Even your statement above seems odd to someone (me) that has no idea what you're trying to accomplish. I haven't owned a TT in decades, and I haven't the foggiest of clues about the engineering / equalization.

The first post describes the signals. The poll asks us if we can "hear" them. Sure, I can hear every single one. However, what I think you want is if we can hear what you've "added" to the clicks in samples 2 and 4? Above, you state that you're looking for people to hear a "difference" => a difference between X? and Y? What?

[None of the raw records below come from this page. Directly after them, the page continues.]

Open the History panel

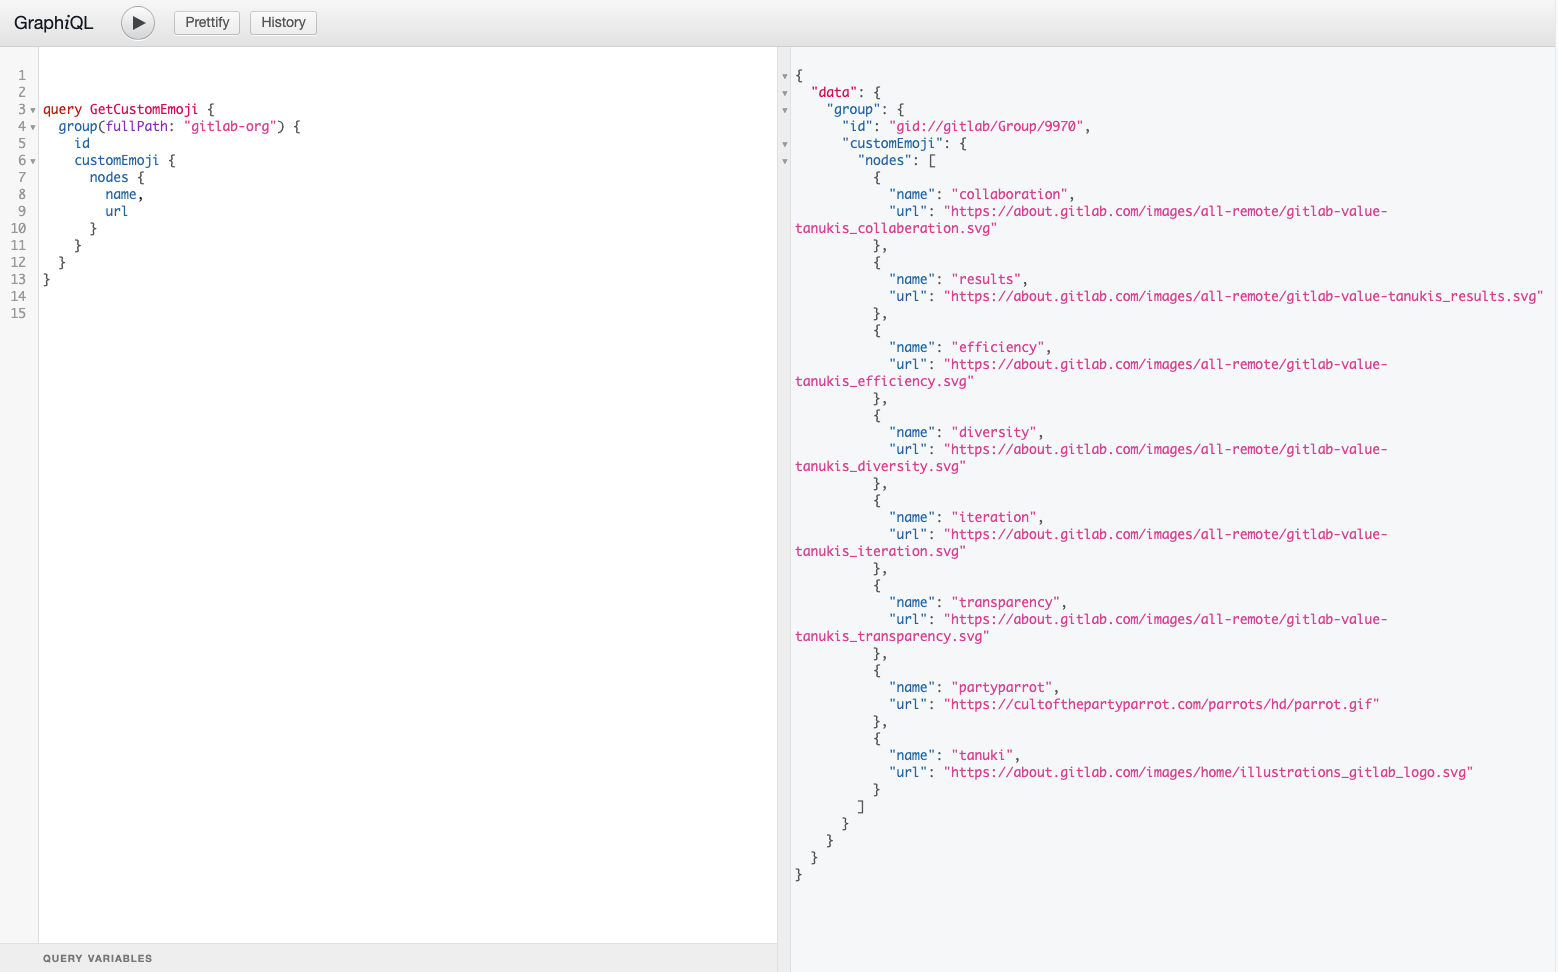[x=283, y=22]
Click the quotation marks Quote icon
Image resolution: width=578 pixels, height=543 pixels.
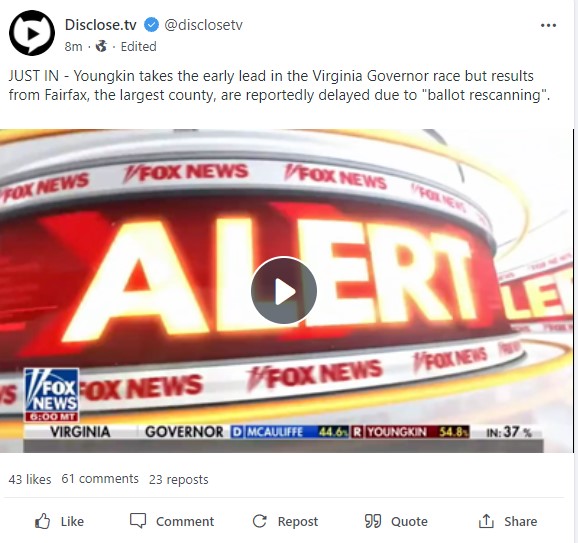(373, 521)

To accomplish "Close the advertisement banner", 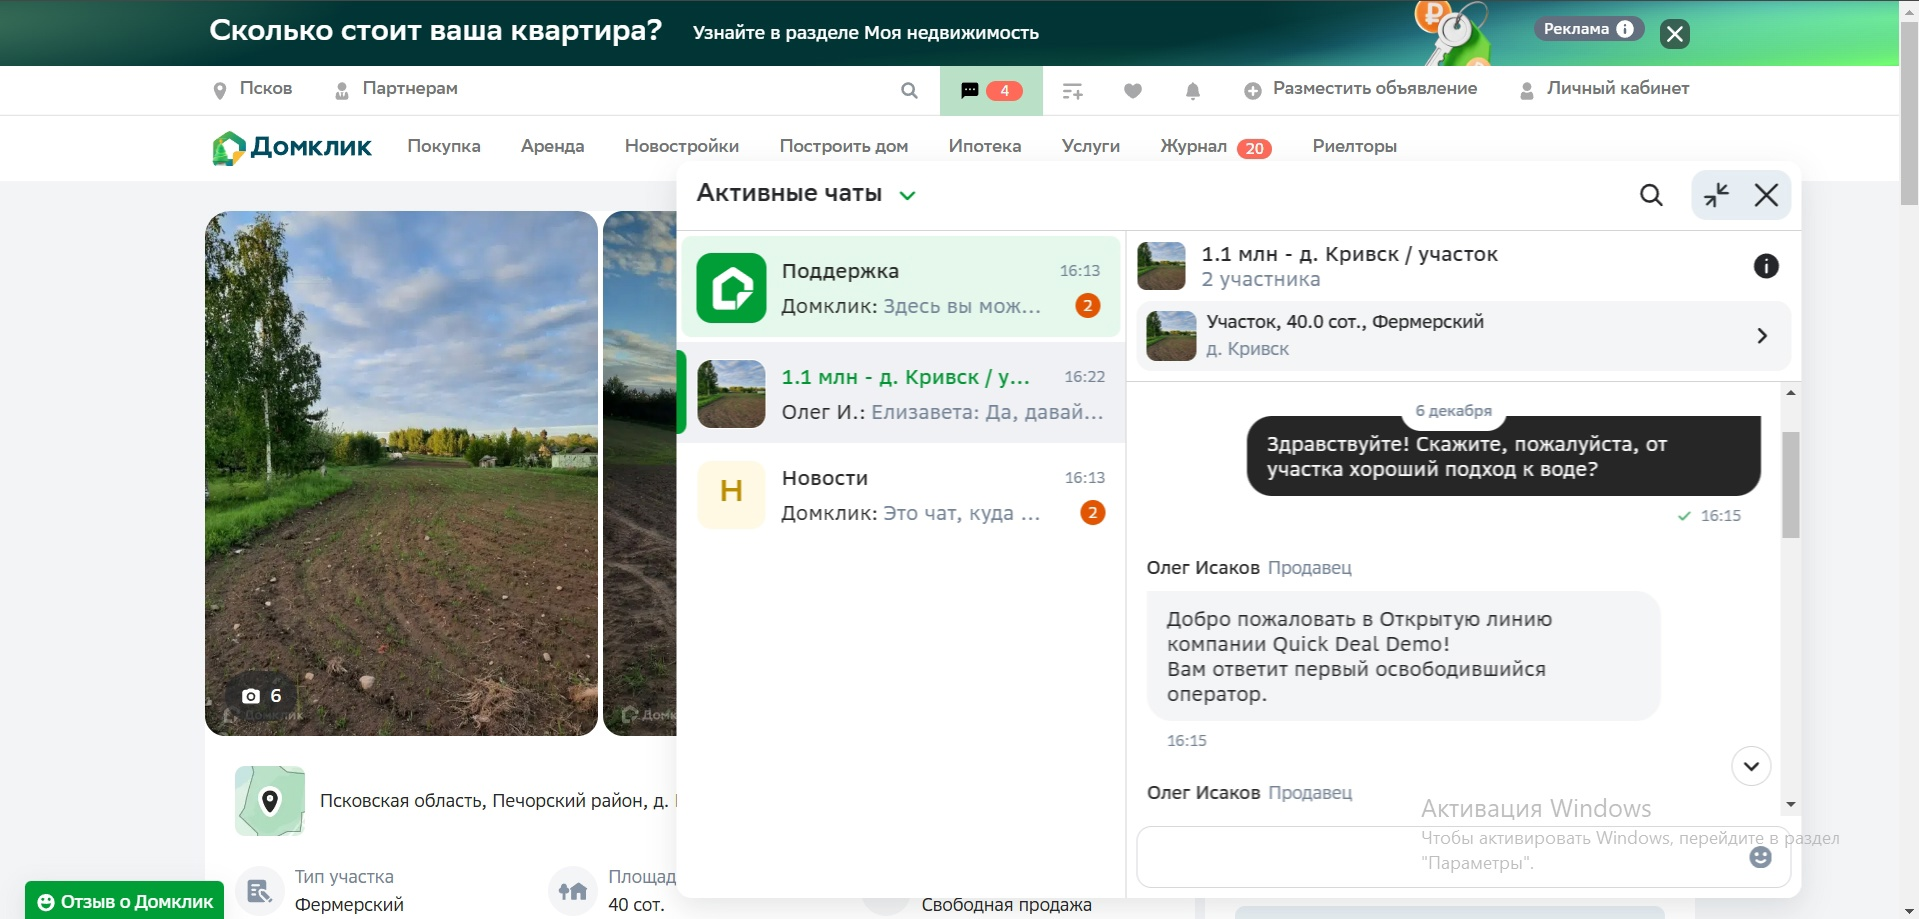I will pyautogui.click(x=1674, y=34).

I didn't enter my results b/c I wasn't sure I was 'properly' listening for what you wanted and exactly what I was suppose to "hear" or declare that I heard if in-fact I heard "it". So, as a thoughtful participant, I thought "bad" data would be worse than entering a guess. So, I did not offer my "results".
 
Thank you for your comments, but please let me remind you that the ADC's have passed a long way of improvements in the past 25 years. In my case, I get results >>20dB better than 20 years ago, regarding SNR and distortion residuals. SNR > 120dB, in real life conditions, is a fact. Together with 32-bit floating.
There were 16b converters which formed textbook 16b digital signal chains in the early 90s. I think it is fairer to say there are more of them today than 25 yrs ago.

I was pleasantly surprised that the 16b performance of a Lenovo T21 laptop Line Input was 'textbook' when I emerged from a decade of being a beach bum. Sadly, this is no longer the case in laptops or even soundcards; the makers prioritizing fancy bells & whistles like built-in reverb, zillion (claimed) bits, MegaHz sampling etc. over textbook performance :stop:

Guru Scott Wurcer tells the story of a 24b Matsushita converter he was involved with which had textbook 24b performance. He said they concluded it wasn't feasible for production. The best '24b' converters today have about 20b performance. I'm not sure 32b FP is an advance on '24b' at the present SOTA.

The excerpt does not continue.